WHAT NEEDS TO BE DONE
Reproduce verbatim only the lines from the one containing "Task: Uncheck the" through the last line below, both included.

Dataset entries
·····
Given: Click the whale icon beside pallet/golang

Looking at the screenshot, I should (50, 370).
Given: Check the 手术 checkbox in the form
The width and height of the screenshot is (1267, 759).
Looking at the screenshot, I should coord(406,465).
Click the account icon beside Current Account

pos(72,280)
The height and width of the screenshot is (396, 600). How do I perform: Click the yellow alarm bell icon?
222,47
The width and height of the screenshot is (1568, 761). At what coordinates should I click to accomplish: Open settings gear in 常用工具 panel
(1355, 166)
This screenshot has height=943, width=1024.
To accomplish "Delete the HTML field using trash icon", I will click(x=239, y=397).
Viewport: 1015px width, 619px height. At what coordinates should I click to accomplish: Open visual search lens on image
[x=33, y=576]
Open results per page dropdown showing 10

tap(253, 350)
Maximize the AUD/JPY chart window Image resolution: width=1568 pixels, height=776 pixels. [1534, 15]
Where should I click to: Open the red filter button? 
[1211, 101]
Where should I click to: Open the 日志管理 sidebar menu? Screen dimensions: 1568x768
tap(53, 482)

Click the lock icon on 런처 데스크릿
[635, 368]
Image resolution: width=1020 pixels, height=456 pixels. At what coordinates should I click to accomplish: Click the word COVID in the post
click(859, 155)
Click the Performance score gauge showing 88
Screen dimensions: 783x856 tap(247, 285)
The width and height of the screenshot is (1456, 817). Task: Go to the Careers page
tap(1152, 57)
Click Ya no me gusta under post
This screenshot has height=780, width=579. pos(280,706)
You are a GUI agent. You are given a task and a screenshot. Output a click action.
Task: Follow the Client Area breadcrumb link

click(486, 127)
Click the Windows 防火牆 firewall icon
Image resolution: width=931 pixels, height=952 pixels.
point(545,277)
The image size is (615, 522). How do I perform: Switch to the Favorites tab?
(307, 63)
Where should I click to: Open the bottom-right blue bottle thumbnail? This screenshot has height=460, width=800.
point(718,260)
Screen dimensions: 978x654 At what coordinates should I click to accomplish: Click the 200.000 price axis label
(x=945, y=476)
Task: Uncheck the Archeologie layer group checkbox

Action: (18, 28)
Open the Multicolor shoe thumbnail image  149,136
·····
ANSWER BELOW
Task: Uncheck the Archeologie layer group checkbox

Action: (18, 28)
Open the Multicolor shoe thumbnail image  149,136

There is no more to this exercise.